- _Instruction_: In the MISRA-C excerpt, what is said about the mask with 0x01u?

I'm troubleshooting some code and I encountered this line
uint8var = ((constUint8[0]) >> 7) & 0x01u;
I was wondering what the correct practice in this is. Is the & 0x01u necessary for proper implementation when writing MISRA compliant code, considering I'm shifting uint8 by 7 digits to the right?
Right-shifting a uint8_t can never be problematic in itself. However, MISRA-C aims to block you from writing bugs caused by implicit integer promotion. In your case constUint8[0] will get implicitly promoted to int which is signed. This will cause various MISRA compliance problems that are easiest avoided by ensuring your code contains no implicit promotions in the first place.
When it comes to shifts, that means casting to a large integer type before shifting:
(uint32_t)constUint8[0] >> 7.
The mask with 0x01u is superfluous and adds no value. It can be safely removed.
To achieve MISRA-C compliance, the best way is to re-write the code like this:
uint8var = (uint8_t) ((uint32_t)constUint8[0] >> 7);
where the (uint8_t) cast ensures that there's no implicit conversion, but that we explicitly go back to the intended type. MISRA-C doesn't allow implicit assignment from larger types to smaller ones.
For more info see Implicit type promotion rules.
I am trying to correct the MISRA violation "441 - Float cast to non-float" that is occurring with the following code:
tULong frames = (tULong)(runTimeSeconds * 40.0f);
runTimeSeconds is a float and obviously 40.0f is assigned as a float. Any ideas?
There is a rule (MISRA-C:2004 10.4) stating the value of a complex expression of floating type may only be cast to a narrower floating type.

- _Given information_:

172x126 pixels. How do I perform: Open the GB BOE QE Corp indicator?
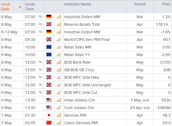coord(79,70)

- _Exercise output_: It is superfluous, adds no value, and can be safely removed.